By the time Attenborough arrived in Los Angeles to sign the contract, Eberts already had a shooting schedule and crew waiting. All that was left to do was cast the lead.
Alec Guinness (now a household name due to ‘Star Wars’) was still offered the part, but said he was “too old and too fat” to play Gandhi. Albert Finney, Peter Finch, and Anthony Hopkins all passed on it as well. British actor John Hurt was everyone’s favorite for the part; he was thin enough and had a darker complexion than most. But a lifetime of playing rugby had given him these massive thighs … it just wouldn’t work.

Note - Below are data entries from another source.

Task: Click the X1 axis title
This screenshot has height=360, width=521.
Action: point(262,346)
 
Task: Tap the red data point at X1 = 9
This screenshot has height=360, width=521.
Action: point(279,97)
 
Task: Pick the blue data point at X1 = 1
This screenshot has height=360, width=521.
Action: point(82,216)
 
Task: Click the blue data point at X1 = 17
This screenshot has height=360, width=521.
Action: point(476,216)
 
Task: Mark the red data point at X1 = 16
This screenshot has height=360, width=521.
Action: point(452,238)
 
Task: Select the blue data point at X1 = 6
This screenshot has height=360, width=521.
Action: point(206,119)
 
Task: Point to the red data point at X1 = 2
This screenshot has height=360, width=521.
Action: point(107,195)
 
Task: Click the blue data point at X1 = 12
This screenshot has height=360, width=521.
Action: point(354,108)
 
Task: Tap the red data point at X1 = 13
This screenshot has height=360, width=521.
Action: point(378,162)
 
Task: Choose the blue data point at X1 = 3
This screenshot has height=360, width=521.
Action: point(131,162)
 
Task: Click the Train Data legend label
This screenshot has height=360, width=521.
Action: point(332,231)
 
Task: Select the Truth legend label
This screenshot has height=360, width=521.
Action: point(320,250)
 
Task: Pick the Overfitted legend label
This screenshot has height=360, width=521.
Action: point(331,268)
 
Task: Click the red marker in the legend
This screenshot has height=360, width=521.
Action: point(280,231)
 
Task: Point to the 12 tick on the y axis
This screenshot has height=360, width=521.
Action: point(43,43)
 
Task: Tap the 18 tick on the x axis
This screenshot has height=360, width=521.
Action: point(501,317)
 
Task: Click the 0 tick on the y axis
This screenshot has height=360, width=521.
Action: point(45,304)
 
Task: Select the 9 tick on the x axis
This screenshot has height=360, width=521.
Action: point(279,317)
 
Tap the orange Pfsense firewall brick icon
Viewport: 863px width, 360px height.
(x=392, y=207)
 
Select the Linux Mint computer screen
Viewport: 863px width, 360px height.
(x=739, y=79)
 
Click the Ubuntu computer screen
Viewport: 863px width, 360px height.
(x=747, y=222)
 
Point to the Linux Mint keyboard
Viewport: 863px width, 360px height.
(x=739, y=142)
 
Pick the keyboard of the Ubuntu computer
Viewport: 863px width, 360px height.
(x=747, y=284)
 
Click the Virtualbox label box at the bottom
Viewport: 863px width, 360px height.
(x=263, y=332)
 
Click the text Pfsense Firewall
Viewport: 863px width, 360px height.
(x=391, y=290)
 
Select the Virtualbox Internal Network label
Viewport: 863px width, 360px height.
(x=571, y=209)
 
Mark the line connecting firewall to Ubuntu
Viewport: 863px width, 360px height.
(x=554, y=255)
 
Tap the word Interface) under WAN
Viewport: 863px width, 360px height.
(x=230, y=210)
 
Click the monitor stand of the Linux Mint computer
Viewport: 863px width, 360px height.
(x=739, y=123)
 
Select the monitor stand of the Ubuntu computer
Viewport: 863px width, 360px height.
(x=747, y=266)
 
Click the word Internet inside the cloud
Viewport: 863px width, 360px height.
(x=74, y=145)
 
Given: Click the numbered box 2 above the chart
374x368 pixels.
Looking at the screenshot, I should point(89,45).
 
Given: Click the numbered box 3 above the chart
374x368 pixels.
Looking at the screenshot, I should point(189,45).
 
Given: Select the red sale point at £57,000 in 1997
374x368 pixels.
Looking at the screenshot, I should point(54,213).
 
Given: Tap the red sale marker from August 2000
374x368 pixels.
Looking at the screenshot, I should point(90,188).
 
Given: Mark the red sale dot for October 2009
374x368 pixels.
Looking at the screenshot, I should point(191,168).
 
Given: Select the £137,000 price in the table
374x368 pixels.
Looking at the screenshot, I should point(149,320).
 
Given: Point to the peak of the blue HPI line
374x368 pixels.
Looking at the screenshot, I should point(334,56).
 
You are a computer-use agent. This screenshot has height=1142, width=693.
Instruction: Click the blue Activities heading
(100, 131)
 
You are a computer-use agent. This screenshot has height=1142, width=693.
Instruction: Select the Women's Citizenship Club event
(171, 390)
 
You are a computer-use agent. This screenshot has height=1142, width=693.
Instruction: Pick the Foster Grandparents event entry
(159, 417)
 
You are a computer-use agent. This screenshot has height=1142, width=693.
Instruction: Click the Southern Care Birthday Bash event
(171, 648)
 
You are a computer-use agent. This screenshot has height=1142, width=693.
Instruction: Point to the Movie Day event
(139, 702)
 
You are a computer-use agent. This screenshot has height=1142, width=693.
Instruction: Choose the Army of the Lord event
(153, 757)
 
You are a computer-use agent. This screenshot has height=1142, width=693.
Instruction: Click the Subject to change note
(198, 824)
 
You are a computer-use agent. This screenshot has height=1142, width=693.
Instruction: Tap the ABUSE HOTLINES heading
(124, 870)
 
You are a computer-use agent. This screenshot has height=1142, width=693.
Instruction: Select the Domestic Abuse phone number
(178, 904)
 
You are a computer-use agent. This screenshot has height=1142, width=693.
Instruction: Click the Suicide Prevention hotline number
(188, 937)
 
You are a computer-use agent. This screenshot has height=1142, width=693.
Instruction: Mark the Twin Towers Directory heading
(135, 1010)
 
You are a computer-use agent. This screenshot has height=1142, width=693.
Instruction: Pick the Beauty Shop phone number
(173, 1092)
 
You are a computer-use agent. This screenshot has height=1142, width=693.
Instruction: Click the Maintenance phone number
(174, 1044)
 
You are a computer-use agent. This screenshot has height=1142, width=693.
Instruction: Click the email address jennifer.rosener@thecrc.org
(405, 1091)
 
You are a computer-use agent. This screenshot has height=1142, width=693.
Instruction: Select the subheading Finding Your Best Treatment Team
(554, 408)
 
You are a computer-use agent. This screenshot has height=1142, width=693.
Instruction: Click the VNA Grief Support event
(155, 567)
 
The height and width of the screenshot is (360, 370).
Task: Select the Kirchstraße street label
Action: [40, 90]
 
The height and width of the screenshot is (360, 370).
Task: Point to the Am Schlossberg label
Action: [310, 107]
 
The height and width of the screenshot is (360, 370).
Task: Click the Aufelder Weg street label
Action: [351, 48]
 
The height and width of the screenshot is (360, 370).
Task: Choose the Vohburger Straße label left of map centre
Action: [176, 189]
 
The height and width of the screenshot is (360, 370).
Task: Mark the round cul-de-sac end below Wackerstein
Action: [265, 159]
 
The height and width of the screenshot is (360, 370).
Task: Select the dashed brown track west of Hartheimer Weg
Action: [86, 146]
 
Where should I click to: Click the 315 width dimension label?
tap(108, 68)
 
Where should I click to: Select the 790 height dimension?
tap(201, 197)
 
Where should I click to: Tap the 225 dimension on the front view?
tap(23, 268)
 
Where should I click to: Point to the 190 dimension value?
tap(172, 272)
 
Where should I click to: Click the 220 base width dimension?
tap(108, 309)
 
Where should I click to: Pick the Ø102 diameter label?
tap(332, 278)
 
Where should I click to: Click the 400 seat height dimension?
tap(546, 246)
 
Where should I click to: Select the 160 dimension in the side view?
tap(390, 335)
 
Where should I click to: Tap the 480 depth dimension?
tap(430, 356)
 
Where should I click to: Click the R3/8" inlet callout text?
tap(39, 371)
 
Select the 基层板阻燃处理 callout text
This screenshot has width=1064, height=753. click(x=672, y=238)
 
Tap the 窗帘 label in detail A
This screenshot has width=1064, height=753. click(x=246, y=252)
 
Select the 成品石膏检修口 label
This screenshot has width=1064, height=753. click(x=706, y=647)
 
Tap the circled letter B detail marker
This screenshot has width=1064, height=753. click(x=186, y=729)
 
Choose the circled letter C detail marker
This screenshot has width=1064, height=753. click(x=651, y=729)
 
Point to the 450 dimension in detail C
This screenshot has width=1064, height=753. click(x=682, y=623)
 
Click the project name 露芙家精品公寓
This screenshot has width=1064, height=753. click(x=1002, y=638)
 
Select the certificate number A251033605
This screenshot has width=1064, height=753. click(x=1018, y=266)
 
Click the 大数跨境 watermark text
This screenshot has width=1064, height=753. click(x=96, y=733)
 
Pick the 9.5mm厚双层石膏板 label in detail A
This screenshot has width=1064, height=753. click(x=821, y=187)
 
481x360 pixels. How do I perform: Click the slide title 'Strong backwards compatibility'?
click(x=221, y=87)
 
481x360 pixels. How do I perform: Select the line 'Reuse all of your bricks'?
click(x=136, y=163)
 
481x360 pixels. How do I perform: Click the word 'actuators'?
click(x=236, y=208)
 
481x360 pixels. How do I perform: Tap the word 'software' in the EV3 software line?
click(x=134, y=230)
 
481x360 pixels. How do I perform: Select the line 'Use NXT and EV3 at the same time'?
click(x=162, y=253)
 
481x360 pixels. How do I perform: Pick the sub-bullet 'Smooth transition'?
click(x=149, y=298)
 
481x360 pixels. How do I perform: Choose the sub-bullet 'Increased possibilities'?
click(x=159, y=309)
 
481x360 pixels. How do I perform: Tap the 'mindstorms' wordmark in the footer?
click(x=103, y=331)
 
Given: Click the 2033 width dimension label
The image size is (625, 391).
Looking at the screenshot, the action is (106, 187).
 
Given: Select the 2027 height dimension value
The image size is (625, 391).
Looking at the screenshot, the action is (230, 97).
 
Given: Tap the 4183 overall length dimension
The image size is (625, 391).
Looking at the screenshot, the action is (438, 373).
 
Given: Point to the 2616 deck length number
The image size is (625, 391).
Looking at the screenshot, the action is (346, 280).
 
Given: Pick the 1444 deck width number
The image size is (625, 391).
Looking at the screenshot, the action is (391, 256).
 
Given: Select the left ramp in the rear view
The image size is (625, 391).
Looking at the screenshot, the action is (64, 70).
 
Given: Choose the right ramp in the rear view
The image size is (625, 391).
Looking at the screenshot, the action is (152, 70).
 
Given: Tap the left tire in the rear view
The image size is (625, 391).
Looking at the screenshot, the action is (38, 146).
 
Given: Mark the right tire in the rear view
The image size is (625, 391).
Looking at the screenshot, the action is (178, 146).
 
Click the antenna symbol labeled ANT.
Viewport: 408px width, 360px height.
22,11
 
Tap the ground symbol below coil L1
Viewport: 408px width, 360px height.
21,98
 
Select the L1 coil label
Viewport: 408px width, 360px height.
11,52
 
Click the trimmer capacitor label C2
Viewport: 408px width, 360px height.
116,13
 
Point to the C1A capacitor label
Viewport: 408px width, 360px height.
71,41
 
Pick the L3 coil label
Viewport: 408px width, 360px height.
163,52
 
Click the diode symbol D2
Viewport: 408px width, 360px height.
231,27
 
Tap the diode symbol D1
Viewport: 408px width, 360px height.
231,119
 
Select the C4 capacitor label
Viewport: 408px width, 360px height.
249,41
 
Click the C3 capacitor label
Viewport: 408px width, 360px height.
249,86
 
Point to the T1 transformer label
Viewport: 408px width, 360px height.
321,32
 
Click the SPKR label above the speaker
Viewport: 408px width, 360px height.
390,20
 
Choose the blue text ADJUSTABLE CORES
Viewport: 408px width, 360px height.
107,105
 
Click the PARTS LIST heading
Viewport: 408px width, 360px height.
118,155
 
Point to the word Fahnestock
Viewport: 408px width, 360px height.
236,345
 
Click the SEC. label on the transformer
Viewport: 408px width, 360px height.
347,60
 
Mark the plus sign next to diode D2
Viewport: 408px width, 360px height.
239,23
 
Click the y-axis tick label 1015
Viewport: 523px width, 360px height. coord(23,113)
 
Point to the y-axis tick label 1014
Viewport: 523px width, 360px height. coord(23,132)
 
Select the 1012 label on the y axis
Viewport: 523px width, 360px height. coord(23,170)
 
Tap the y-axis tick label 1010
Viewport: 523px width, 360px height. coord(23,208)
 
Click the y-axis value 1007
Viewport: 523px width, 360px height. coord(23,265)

Attenborough’s son had seen someone in a local play who he thought would work. His name was Krishna Pandit Bhanji, and he was half Indian. Although he had never worked in film before, his audition jumped out at everyone present. He was hired on the spot, but first he had one request. Could he appear under his stage name — Ben Kingsley.
After a private screening for Prince Charles and Princess Diana, ‘Gandhi’ premiered in New Delhi in November of 1982. It opened across North America in early 1983, and then the rest of the world. It was nominated for eleven Academy Awards (winning eight), and was one of the highest grossing films ever made.
Attenborough dedicated the film to Motilal Kothari, Jawaharlal Nehru, and Lord Lois Mountbatten. It had only taken him 20 years to make.